Book Summary: Storytelling With Data by Cole Nussbaumer Knaflic
Photo by Stephen Phillips - Hostreviews.co.uk / Unsplash

Better communicate insights from data by knowing how to select and use the right visualization tools to tell a compelling story that reveals a clear and consistent message in your data.

📖 The Book in 3 Sentences

  1. Understand your audience and take clear steps on how you are communicating to them by seleing the right type of visualization and data relationships you would like to show.
  2. Learn how to focus your audience's attention by identifying and eliminating clutter, using contrast strategically, aligning elements, use of pre-attentive attributes like color, size and position to guide analysis of your data.
  3. Craft a story with a clear beginning (plot), middle (twists), and end (call to action).

🖼 Impressions

Storytelling With Data is a guide on how to effectively visualize data and effectively tell stories from them.  It. helped me learn the right way to select charts, know how to leverage the strengths of each and techniques on how to tell the story to reveal insights on your data.

👥 Who should read it?

Storytelling With Data is definitely for data analysts who build visualizations, reports and dashboards who are looking to improve their technique.  Given that this is a theory book with concepts, I do recommend to retain the concepts is to get hands on with practice which the second book Storytelling with Data : Let's Practice helps with!

💡 How the book changed me

  • I am more thoughtful about my audience, messaging and outcome I am working torwards when visualizing data
  • I now have a better idea on picking and choosing the right chart to select my data
  • I know effective techniques to improve the look and feel of my data visualizations to quickly communicate my message
  • I can communicate with data effectively

✍️ My Top 3 Quotes

It’s easy to spot a hawk in a sky full of pigeons, but as the variety of birds increases, that hawk becomes harder and harder to locate. - Colin Ware
Well-designed data visualization - like a well-designed object - is easy to interpret and understand.  When people have trouble understanding something, such as interpreting a graph, they tend to blame themselves. In most cases, however, this lack of understanding is not the user's fault; rather, it points to fault in the design.  Good design takes planning and thought.  Above all else, good design takes into account the needs of the user.  This is another reminder to keep your user - your audience - top-of-mind when desining your communications with data.
When we construct stories, we should do so with a beginning (plot), middle (twists), and end (call to action).  Conflict and tension are key to grabbing and maintaining your audience's attention.  Another central component to story is the narrative, which we should consider in terms of both order (chronological or lead with ending) and manner (spoken, written, or a combination of the two).  We can utilize the power of repetition to help our stories stick with our audience.  Tactics such as horizontal and vertical logic, reverse storyboarding, and seeking a fresh perspective can be employed to help ensure that our stories come across clearly in our communications.

📒 Summary + Notes

Chapter 1. Understand the Context

Build a clear understanding of who you are communicating to, what you need them to know or do, how you will communicate to them, and what data you have to backup your case.  Employ concepts like the 3-minute story, the Big Idea, and storyboarding to articulate your story and plan the desired context and flow.
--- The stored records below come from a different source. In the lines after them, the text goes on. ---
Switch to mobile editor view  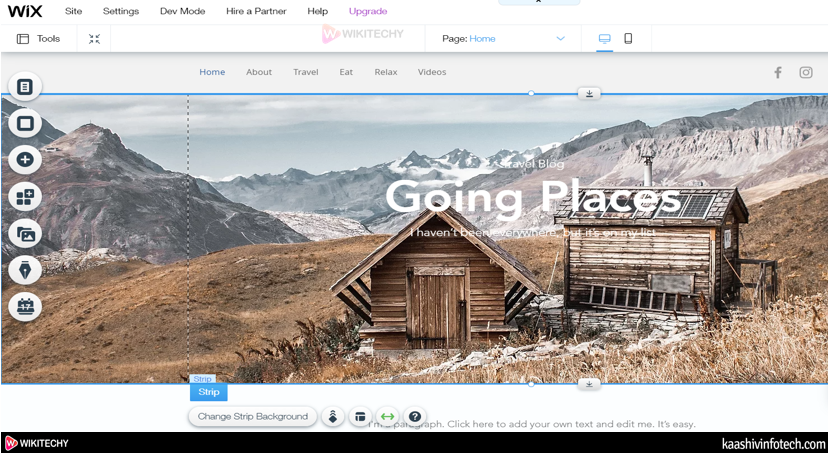628,39
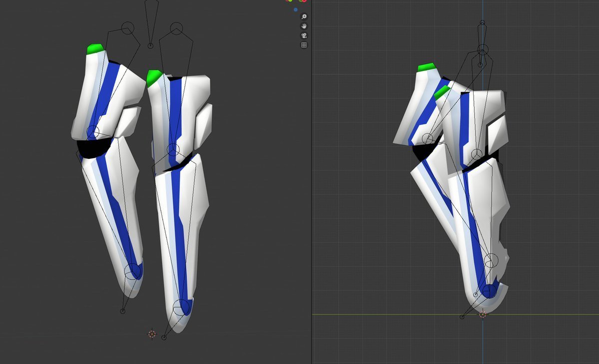Click the black knee joint on the leftmost leg
This screenshot has height=364, width=599.
pyautogui.click(x=91, y=148)
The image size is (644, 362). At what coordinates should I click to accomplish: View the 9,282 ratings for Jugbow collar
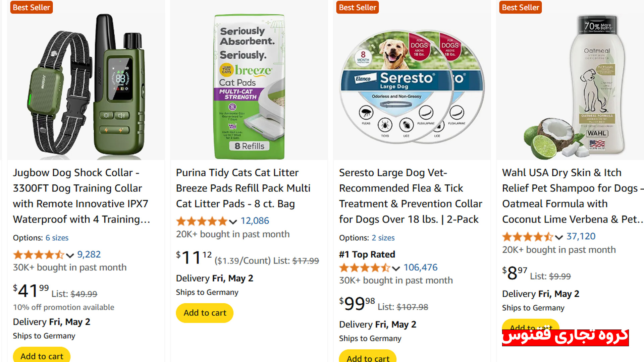89,254
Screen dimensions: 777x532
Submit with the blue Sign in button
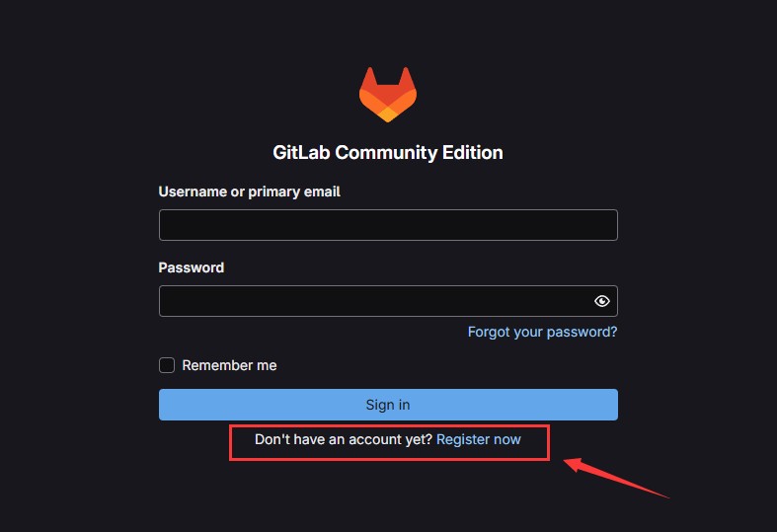coord(388,405)
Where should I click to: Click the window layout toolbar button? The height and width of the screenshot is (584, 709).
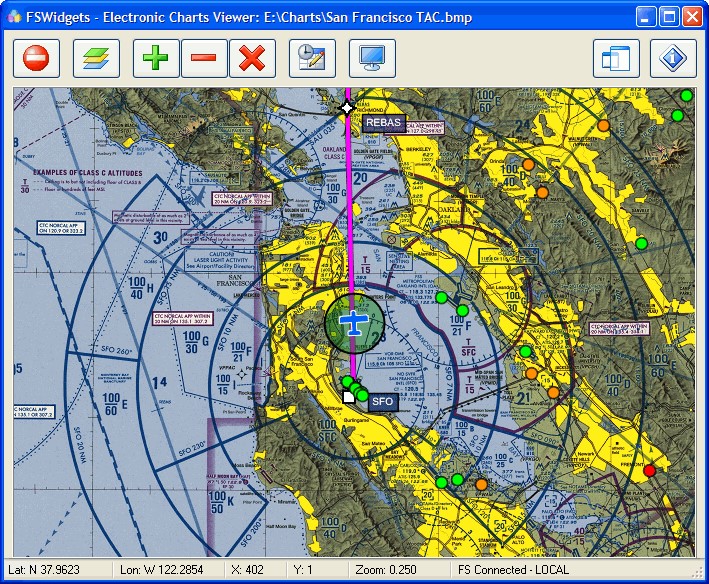tap(616, 59)
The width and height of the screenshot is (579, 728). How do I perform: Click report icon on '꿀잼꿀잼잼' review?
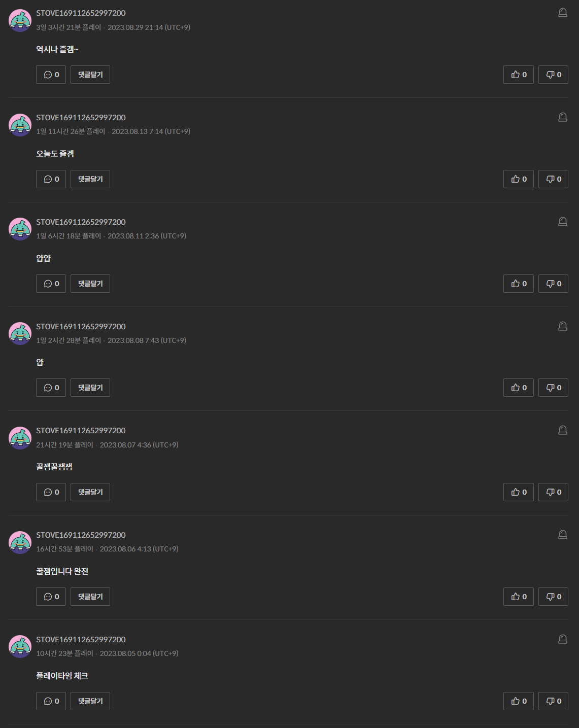(x=563, y=430)
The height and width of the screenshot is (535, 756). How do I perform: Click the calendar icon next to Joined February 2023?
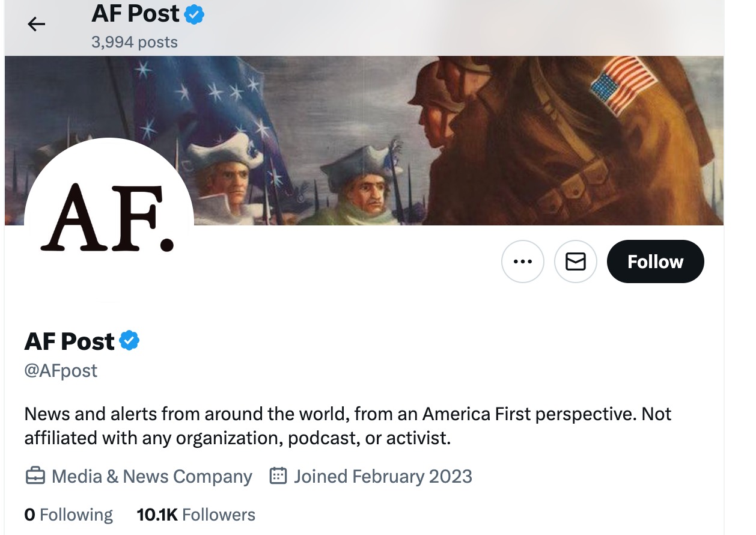point(277,475)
Book: Data Points by Nathan Yau

Book: Resonate by Nancy Duarte

The more specific you can be about who your audience is, the better position you will be in for successful communication.  Avoid general audiences, such as internal and external stakeholders or anyone who might be interested.

The method you use to communicate with your audience has implications on several factors, including the amount of control you have over how the audience takes in the information and the level of detail that needs to be explicit.  With a live presentation, you are in full control.

3 minute story concept is where you only have 3 minutes to tell your story, get to your points and be succinct like an elevator pitch

Big Idea concept is to distill your idea to a single sentence. It must:

  1. Articulate your point of view
  2. It must convey what’s at stake
  3. it must be a complete sentence

Storyboard with pen and paper and break it down into the following sections:

  • Issue:
  • Demonstrate Issue:
  • Ideas for overcoming issue:
  • Recommendation:

Chapter 2. Choose an appropriate visual display

When highlighting a number or two, simple text is best.  Line charts are usually best for continuous data.  Bar charts work great for categorical data and must have a zero baseline.  Let the relationship you want to show guide the type of chart you choose.  Avoid pies, donuts, 3D, and secondary y-axes due to difficulty of visual interpretation.

Book: Show Me The Numbers by Stephen Few

This chapter is quite important as it provides guidance on how to use certain data visualizations effectively.

Simple Text: When you have just a couple of numbers to share, simple text can be a great way to communicate.  When you have more data that you want to show, generally a table or graph is the way to go.

20%

of children had a

traditional stay-at-home mom

in 2012, compared to 41% in 1970

Tables: When you use a table in a live presentation, consider whether you are losing too much by doing so.  Consider including the full table in the appendix and a link or reference to it, if necessary.

Design wise, make sure tables fade into the background letting data be the focus.  Use light borders and white space to set elements apart.

Heatmap: A heatmap is a way to visualize data in tabular format, where in place of the numbers, you use colored cells that convey the relative magnitude of the numbers.  To reduce mental processing, you can use color saturation to provide visual cues.

Graphs, Points

Scatterplot: Scatterplots are useful for showing the relationship between two things, and they are more frequently used in scientific fields.  They can be used to show the relationship between miles driven and cost per mile, for example.

Lines, Linegraph: When you're graphing time on the horizontal x-axis of a line graph, the data must be in consistent intervals.  Be consistent in the time points you plot.

In some cases if your line shows a summary statistic you can also add a sense of range by showing minimum, average and maximum wait times at passport control for an airport over a 13 month period.

Slopegraph: Slopegraphs are useful for highlighting the single category that decreased over time in the preceding example.  They are not always easy to create, and they may not work with all data.

Bars, Vertical bar charts, Stacked vertical bar charts

Bar charts: are easy for our eyes to read.  Our eyes compare the end points of the bars, so it is easy to see which category is the biggest, which is the smallest, and also the incremental difference between categories.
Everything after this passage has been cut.